Chromatographic Peak Shape from a Stochastic-Diffusive Model with Multiple Retention Mechanisms: Analytic Time-Domain Expression and Derivatives

TL;DR

This paper derives an efficient analytical model for chromatographic peak shapes within a stochastic-diffusive framework, incorporating multiple retention mechanisms, and demonstrates its superior fitting accuracy over traditional models.

Contribution

It introduces a novel, computationally efficient analytic expression for complex chromatographic peak shapes with multiple retention mechanisms, including derivatives for parameter optimization.

Findings

The model is 2-4 orders faster than previous methods.

It achieves lower RMSE than the exponentially modified Gaussian in literature.

Allowing multiple slow mechanisms improves fit significantly for some peaks.

Abstract

A time-domain analytic expression for chromatographic peak shapes is derived within a stochastic-diffusive framework that incorporates axial diffusion (molecular and multipath/Eddy), finite initial spatial variance, a retention mechanism characterized by a high rate of short-duration events, and an arbitrary number of independent slow retention mechanisms, each characterized by its own rate of infrequent, long-duration events.
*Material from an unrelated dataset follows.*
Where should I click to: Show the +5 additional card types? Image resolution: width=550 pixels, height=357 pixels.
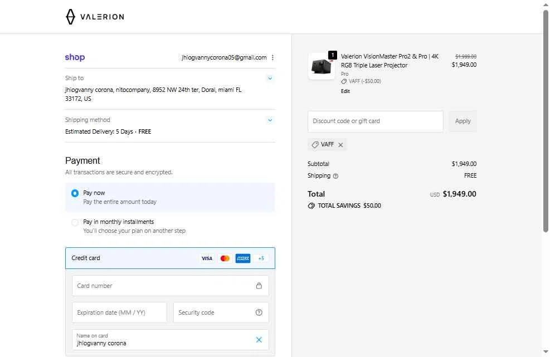point(261,258)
A highly efficient evaluation scheme is derived for this expression. In the single-slow-mechanism case, it is two to four orders of magnitude faster than the previously available analytic route. Analytical derivatives with respect to all model parameters are also obtained, and each can be evaluated at computational cost comparable to that of the peak-shape expression. Illustrative fits to three literature peaks yielded full-profile RMSE values lower than those of the exponentially modified Gaussian in all tested cases, with minima ranging from 0.03 to 0.14 percent of peak height, compared with 0.43 to 5.57 percent for the reference model. Relative to the one-slow-mechanism formulation, allowing more than one slow mechanism produced a data-dependent improvement that exceeded one order of magnitude for one of the peaks.